▶ **CHALLENGE**
Counting the lines of the records below, how many contain the word "Instruction"? Reply with the number only.
##### PROVIDED RECORDS #####
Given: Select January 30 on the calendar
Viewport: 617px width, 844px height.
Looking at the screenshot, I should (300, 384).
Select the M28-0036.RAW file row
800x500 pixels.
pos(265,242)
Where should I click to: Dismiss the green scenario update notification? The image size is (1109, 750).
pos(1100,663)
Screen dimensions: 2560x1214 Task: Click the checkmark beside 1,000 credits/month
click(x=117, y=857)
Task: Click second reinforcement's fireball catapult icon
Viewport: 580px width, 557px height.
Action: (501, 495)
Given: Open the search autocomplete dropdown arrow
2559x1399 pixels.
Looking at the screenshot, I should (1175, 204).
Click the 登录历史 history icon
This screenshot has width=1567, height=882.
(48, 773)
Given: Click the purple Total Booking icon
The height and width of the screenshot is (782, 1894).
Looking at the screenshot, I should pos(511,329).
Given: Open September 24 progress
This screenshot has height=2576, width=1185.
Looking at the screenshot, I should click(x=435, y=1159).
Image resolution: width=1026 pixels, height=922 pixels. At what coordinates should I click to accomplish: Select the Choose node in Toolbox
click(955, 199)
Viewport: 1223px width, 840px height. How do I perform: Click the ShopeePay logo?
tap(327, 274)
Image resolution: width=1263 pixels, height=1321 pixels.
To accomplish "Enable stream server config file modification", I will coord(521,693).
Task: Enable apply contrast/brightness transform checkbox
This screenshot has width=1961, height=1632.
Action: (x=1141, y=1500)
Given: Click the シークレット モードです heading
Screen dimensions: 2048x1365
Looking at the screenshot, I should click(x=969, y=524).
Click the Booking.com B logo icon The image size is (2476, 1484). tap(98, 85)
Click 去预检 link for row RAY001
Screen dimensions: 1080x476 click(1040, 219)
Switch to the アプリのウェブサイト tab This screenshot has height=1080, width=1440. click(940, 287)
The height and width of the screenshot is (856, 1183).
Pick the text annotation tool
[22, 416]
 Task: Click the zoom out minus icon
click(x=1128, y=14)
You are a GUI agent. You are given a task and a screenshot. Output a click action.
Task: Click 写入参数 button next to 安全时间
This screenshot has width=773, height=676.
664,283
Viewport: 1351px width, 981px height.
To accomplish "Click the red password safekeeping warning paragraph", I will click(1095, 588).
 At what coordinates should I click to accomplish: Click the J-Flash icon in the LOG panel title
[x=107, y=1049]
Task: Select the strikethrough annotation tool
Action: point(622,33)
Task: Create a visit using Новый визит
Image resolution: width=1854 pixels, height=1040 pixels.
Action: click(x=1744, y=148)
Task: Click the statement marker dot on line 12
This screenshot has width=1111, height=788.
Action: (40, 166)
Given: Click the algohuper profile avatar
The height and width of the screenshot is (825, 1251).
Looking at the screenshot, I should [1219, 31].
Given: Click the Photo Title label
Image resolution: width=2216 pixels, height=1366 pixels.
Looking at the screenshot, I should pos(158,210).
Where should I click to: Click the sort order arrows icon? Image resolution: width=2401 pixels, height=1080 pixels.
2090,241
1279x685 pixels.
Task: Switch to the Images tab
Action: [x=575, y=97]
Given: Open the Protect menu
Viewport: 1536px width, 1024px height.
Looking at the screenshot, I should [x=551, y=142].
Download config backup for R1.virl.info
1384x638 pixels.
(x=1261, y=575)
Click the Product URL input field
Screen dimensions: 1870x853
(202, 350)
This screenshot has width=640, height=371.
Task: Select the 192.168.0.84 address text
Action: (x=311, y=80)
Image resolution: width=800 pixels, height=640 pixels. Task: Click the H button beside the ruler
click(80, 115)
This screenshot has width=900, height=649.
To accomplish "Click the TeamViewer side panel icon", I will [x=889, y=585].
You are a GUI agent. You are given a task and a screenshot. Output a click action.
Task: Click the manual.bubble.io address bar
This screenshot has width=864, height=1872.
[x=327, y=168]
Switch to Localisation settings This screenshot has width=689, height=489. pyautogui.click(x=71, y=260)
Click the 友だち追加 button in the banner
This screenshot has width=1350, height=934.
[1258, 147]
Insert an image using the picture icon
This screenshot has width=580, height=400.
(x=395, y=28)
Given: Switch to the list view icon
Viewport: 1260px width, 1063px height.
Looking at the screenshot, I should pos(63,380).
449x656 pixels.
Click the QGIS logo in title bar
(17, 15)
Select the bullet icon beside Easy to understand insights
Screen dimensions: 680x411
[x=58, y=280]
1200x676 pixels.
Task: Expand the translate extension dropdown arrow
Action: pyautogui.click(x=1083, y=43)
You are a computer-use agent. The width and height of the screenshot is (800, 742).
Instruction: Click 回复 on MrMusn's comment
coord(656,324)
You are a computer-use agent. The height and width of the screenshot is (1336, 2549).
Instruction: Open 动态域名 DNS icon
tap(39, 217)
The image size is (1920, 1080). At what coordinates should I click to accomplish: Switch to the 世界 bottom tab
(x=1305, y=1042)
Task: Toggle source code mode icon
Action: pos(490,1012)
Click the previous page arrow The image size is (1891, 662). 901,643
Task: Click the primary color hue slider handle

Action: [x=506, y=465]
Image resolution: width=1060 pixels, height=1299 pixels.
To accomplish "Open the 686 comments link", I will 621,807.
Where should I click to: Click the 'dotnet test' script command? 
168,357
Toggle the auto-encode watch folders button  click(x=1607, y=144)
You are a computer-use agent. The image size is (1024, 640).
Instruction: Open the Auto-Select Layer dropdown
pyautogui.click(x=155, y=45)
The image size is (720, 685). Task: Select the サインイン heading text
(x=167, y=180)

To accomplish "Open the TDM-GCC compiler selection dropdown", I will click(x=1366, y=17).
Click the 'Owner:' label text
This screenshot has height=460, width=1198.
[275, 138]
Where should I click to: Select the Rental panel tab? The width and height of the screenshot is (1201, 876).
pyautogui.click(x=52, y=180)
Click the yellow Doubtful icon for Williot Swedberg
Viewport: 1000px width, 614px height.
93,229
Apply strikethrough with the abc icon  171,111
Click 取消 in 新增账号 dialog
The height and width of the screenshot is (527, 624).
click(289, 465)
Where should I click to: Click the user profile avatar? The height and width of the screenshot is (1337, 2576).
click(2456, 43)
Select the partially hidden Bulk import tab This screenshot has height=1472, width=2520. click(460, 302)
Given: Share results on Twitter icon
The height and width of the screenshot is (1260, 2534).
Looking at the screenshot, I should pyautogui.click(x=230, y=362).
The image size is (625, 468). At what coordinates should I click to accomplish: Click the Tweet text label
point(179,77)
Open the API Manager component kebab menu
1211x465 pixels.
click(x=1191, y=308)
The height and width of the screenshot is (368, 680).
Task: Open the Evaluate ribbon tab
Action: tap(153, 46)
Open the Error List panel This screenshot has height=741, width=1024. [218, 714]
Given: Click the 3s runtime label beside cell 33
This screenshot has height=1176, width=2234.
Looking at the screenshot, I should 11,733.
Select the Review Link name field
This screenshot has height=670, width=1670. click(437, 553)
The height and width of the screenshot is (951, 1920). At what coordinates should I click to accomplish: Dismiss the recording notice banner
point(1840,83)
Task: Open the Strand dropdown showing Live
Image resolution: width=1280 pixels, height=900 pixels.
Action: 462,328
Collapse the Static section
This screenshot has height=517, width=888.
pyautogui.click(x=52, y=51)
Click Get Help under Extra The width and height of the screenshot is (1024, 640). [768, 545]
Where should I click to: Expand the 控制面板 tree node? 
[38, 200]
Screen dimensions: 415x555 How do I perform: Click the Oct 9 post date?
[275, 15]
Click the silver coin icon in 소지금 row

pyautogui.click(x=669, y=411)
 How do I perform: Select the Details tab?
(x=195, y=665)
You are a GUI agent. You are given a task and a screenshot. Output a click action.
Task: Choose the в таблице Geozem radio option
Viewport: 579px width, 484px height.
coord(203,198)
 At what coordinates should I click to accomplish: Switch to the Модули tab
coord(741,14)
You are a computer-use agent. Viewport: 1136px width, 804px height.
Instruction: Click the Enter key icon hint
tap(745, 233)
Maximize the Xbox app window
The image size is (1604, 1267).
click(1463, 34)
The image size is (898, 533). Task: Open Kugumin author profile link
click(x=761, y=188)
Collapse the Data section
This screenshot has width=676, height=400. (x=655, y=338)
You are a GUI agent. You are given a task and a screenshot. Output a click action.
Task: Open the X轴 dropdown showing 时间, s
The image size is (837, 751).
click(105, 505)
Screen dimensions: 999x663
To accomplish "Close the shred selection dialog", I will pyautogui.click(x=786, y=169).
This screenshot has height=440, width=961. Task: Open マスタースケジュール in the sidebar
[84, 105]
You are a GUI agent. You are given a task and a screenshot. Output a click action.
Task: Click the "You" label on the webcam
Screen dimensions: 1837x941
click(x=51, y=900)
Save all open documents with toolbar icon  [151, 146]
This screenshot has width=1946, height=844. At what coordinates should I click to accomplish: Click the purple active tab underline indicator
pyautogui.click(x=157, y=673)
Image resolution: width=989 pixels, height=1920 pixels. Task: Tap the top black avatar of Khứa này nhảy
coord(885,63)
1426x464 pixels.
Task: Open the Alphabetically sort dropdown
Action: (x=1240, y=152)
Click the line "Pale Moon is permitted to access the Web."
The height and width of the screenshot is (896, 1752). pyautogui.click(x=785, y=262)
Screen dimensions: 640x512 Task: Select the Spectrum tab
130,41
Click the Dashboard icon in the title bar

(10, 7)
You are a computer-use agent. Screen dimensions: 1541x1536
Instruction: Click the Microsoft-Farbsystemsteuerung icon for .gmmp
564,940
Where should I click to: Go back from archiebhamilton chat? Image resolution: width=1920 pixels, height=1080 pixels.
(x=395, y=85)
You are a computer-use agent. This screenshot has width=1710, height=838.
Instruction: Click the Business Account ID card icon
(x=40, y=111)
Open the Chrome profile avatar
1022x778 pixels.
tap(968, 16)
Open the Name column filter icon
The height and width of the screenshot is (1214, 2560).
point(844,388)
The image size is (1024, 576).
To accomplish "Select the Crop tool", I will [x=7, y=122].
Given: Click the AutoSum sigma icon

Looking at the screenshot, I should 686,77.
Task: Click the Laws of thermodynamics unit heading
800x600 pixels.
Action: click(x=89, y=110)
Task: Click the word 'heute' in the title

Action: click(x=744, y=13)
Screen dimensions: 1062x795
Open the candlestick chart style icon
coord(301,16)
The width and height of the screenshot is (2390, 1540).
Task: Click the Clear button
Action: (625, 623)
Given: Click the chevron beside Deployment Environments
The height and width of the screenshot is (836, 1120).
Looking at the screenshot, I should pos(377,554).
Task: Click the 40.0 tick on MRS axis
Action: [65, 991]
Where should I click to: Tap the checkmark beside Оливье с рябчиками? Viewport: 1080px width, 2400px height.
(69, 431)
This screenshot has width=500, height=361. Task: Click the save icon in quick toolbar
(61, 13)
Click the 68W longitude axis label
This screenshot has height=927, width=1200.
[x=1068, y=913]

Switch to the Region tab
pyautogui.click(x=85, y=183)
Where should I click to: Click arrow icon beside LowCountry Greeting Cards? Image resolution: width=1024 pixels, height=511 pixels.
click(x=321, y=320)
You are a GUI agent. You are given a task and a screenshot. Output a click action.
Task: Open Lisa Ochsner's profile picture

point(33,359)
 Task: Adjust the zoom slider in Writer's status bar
#####
▶ **SOLVED EXERCISE**
6